交番設置記念日 (記念日 2月2日)

交番設置記念日

「KOBAN」は今や世界に通じる言葉です。日本が生んだ交番という制度は、世界各国の警察から手本とされ、その名称そのものが国際語として定着しています。交番設置記念日は、この誇るべき制度の歴史を振り返る日です。交番の起源は1874年(明治7年)にさかのぼります。この年、東京警視庁が「交番所」(交番舎)を設置しました。これが世界で初めての交番制度とされています。ただし当初は現在のような建物があったわけではなく、街中の交差点などに警察署から警察官が出向く形をとっており、固定した詰め所は存在していませんでした。
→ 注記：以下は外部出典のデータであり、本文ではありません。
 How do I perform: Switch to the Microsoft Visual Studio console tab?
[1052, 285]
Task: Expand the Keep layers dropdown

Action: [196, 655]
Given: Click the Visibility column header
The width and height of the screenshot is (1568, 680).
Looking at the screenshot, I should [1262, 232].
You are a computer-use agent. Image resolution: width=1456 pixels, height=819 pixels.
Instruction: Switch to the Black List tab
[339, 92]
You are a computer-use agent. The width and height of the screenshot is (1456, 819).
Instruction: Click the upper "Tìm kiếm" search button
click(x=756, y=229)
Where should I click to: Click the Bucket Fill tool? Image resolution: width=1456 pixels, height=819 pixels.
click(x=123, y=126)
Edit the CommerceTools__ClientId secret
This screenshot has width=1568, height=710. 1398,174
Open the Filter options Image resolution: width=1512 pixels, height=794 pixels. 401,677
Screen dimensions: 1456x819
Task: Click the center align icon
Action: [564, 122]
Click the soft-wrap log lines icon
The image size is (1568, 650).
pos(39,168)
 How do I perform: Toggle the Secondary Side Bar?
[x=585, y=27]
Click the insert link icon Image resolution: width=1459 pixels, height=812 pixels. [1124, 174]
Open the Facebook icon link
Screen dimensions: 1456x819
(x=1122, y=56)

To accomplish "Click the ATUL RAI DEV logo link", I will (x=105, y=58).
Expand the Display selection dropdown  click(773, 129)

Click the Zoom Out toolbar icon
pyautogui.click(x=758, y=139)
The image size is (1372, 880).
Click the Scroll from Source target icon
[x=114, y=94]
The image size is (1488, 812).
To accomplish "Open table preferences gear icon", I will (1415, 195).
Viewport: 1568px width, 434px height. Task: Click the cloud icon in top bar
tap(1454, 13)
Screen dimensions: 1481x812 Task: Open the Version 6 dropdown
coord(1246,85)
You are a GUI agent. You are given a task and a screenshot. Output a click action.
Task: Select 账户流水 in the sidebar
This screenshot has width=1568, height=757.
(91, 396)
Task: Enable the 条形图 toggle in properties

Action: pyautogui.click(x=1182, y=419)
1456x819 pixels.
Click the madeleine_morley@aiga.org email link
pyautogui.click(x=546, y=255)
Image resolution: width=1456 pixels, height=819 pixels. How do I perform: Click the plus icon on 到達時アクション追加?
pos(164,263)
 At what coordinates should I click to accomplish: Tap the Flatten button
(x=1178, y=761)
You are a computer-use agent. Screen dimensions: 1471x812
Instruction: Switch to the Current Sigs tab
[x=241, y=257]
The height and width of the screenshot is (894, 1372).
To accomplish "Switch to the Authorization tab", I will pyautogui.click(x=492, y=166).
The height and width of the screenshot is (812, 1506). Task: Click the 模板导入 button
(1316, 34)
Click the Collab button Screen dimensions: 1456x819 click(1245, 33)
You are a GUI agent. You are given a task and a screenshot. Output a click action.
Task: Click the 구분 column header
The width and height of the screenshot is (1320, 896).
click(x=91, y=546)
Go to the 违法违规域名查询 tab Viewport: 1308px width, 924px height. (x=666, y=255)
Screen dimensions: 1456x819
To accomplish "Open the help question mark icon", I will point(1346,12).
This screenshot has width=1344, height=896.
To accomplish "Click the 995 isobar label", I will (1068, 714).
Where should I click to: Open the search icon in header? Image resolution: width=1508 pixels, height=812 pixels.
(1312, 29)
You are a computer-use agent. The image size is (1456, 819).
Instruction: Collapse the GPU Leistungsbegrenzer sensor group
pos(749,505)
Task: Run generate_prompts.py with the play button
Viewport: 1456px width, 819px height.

1881年(明治14年)のこの日、1つの警察署の管内に7つの「交番」を設置することが定められました。これにより、町の中に常設の建物を構え、そこを拠点として制服の警察官が常駐する、現在の交番の形が確立されました。この日が「交番設置記念日」とされているのは、まさに現代的な交番制度の出発点となったためです。

その後、1888年(明治21年)10月には全国で呼称が統一され、警察官の詰め所は「派出所」、外勤警察官が居住する施設は「駐在所」という名称となりました。法令上の正式名称は変わりましたが、庶民の間では「交番」という呼び名が根強く定着し続けました。

やがて「交番」は日本国内だけでなく、海外でもそのまま通じる言葉へと成長していきます。治安維持における地域密着型のモデルとして、アメリカやシンガポールなど多くの国が日本の交番制度を参考にし、「KOBAN」という名称のまま導入する例も現れました。こうした国際的な広がりを受けて、1994年(平成6年)11月1日に「交番」が正式名称として復活することになりました。

一度は法令から消えた「交番」という言葉が、120年以上を経た今も街角に立ち続けているのは、地域に根ざした警察活動の象徴として市民に愛され続けてきた証でしょう。交番設置記念日は、日本が世界に誇る治安モデルの歩みを見つめ直す機会でもあります。